## [Try it]
Write out all of the entries exactly, please.

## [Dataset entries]
——

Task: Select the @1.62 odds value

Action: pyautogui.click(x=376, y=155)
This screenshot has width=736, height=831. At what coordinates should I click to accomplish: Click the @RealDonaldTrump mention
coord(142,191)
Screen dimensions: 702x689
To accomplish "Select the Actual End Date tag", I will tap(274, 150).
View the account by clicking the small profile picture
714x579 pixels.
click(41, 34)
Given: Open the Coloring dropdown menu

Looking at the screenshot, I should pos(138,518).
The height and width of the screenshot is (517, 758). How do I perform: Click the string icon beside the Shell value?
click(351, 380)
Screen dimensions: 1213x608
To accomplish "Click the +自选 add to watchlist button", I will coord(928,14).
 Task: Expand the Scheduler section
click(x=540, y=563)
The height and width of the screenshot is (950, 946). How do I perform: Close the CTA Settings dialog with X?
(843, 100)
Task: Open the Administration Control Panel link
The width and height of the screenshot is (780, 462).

——

## [Answer to this problem]
Task: Select the @1.62 odds value

Action: pyautogui.click(x=376, y=155)
This screenshot has width=736, height=831. At what coordinates should I click to accomplish: Click the @RealDonaldTrump mention
coord(142,191)
Screen dimensions: 702x689
To accomplish "Select the Actual End Date tag", I will tap(274, 150).
View the account by clicking the small profile picture
714x579 pixels.
click(41, 34)
Given: Open the Coloring dropdown menu

Looking at the screenshot, I should pos(138,518).
The height and width of the screenshot is (517, 758). How do I perform: Click the string icon beside the Shell value?
click(351, 380)
Screen dimensions: 1213x608
To accomplish "Click the +自选 add to watchlist button", I will coord(928,14).
 Task: Expand the Scheduler section
click(x=540, y=563)
The height and width of the screenshot is (950, 946). How do I perform: Close the CTA Settings dialog with X?
(843, 100)
Task: Open the Administration Control Panel link
The width and height of the screenshot is (780, 462).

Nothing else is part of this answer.